Durante años, la casa se organizó bajo criterios de practicidad, estatus y privacidad. Hoy, sin embargo, el interiorismo vuelve la mirada hacia una forma de habitar más abierta, cálida y social. Regresan los comedores amplios, las cocinas que invitan a quedarse, los rincones para escuchar música, los bares domésticos y los espacios versátiles capaces de adaptarse a distintos momentos del día y de la vida. Recibir en casa vuelve a ser un lujo contemporáneo, no entendido como exhibición, sino como bienestar.
2026
Bajo esta mirada, el estudio de interiorismo Pia Capdevila firma una vivienda de 700 m² que encarna con claridad esta nueva manera de vivir la casa. Este nuevo proyecto transforma una distribución originalmente compartimentada en un hogar amplio, cálido y profundamente conectado con el estilo de vida de sus propietarios. Más allá de la reforma, la casa se plantea como un escenario cotidiano para compartir: una secuencia de ambientes donde la elegancia convive con la funcionalidad, y donde cada planta responde a un uso concreto y coherente.





La planta baja concentra con especial fuerza esta idea. El salón integra varios ambientes en diálogo —zona de estar, rincón de música y bar doméstico— que se conectan con una galería acristalada y con un comedor preparado para grandes reuniones. Frente a él, la cocina se organiza como un auténtico centro de vida: luminosa, abierta, funcional y articulada en torno a una isla con barra que favorece la conversación y el encuentro informal. El proyecto demuestra así que los espacios sociales de la casa ya no se entienden como piezas independientes, sino como un sistema fluido que acompaña nuevas formas de convivir.

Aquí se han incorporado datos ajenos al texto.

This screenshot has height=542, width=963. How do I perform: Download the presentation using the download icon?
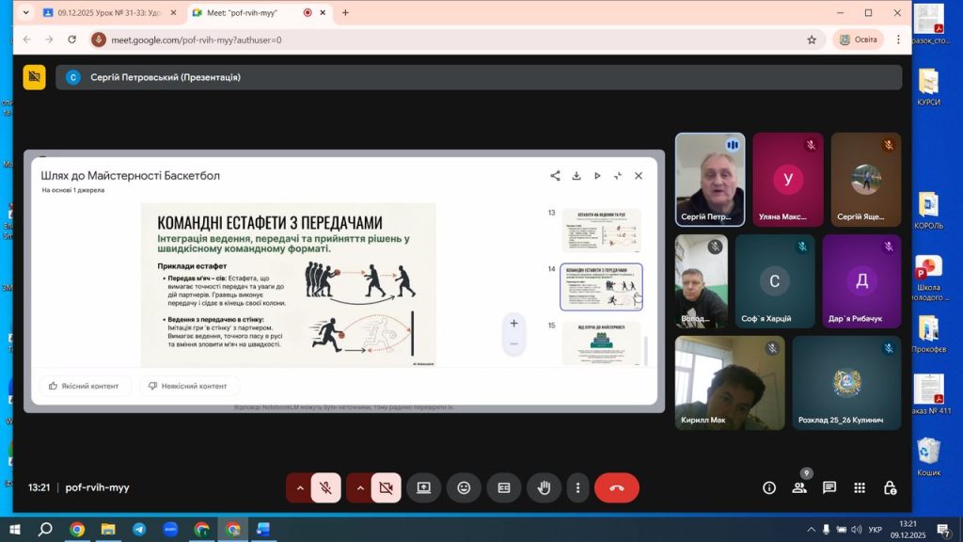tap(576, 176)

Ese mismo planteamiento se prolonga en el resto de la vivienda. La planta primera reserva la intimidad y el descanso con una suite principal y dormitorios en suite pensados para la comodidad cotidiana. El altillo introduce espacios sin reglas rígidas, pensados para hobbies, lectura, costura o juegos de mesa, y el mirador se convierte en un despacho a medida con vistas de 360 grados sobre Barcelona. Incluso el sótano, con laundry y cocina auxiliar conectada al jardín, refuerza la idea de una vivienda preparada para recibir y funcionar con naturalidad.